Dataset entries
┏━━

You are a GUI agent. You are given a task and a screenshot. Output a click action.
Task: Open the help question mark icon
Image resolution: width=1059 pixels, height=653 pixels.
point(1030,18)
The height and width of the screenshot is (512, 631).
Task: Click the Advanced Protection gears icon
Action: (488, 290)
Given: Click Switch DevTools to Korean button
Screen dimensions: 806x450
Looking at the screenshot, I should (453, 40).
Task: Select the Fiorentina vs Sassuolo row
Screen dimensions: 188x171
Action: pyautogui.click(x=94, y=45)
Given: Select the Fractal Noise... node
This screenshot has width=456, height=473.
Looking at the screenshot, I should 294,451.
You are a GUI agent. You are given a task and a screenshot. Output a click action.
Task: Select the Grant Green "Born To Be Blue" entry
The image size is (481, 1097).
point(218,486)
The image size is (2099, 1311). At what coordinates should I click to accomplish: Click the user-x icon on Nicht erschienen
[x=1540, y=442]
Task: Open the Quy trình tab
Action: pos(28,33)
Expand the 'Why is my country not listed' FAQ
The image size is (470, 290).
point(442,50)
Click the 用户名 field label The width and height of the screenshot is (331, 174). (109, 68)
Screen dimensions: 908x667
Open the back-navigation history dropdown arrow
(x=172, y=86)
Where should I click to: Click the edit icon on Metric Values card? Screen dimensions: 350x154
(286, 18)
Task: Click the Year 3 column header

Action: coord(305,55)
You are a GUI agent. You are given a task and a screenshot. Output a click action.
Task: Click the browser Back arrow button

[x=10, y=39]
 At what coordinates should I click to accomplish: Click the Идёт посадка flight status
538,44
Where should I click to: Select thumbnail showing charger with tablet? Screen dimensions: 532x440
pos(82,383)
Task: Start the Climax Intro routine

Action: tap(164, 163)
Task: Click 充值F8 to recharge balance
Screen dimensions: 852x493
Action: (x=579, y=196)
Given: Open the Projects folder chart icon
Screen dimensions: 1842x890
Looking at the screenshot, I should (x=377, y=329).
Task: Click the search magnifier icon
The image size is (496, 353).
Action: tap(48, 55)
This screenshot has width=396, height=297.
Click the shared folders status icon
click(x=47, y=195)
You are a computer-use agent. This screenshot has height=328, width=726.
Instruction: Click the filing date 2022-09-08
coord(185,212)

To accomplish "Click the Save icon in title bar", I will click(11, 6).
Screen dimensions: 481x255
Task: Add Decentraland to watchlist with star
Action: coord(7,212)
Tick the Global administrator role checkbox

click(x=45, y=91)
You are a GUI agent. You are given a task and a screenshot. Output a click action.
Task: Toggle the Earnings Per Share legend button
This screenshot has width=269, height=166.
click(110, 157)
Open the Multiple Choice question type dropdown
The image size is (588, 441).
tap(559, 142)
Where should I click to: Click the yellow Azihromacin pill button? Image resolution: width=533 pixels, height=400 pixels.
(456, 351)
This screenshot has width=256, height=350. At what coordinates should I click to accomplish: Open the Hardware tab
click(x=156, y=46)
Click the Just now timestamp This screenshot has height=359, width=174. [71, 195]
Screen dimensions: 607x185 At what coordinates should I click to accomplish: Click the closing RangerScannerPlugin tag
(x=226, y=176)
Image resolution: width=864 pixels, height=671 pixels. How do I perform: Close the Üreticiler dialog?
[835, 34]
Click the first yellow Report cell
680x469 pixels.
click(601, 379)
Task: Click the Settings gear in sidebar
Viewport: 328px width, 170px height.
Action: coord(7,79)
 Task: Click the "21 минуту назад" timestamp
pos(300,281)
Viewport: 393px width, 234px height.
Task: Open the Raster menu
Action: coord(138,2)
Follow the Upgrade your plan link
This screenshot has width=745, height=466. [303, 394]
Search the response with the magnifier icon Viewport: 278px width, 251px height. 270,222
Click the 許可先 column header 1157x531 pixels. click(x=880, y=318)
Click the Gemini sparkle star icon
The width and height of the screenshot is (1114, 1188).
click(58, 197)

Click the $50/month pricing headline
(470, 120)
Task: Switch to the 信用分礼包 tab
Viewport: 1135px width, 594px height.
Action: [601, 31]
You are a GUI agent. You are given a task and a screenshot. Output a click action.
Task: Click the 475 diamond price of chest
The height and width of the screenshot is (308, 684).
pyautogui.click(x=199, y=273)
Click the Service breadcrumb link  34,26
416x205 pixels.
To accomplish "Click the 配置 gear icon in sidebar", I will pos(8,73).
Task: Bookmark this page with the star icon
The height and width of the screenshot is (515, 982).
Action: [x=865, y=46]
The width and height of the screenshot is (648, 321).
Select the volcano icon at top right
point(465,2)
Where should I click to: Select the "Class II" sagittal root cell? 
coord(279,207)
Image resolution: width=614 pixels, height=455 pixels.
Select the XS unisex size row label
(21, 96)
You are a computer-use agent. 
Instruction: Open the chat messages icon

┗━━

◆ DESCRIPTION OF THE TASK:
Transcribe, word for word, the data above from its first line through the line with "Given: Select the Fractal Noise... node", and include nothing else.

◆ COMPLETED EXERCISE:
You are a GUI agent. You are given a task and a screenshot. Output a click action.
Task: Open the help question mark icon
Image resolution: width=1059 pixels, height=653 pixels.
point(1030,18)
The height and width of the screenshot is (512, 631).
Task: Click the Advanced Protection gears icon
Action: (488, 290)
Given: Click Switch DevTools to Korean button
Screen dimensions: 806x450
Looking at the screenshot, I should (453, 40).
Task: Select the Fiorentina vs Sassuolo row
Screen dimensions: 188x171
Action: pyautogui.click(x=94, y=45)
Given: Select the Fractal Noise... node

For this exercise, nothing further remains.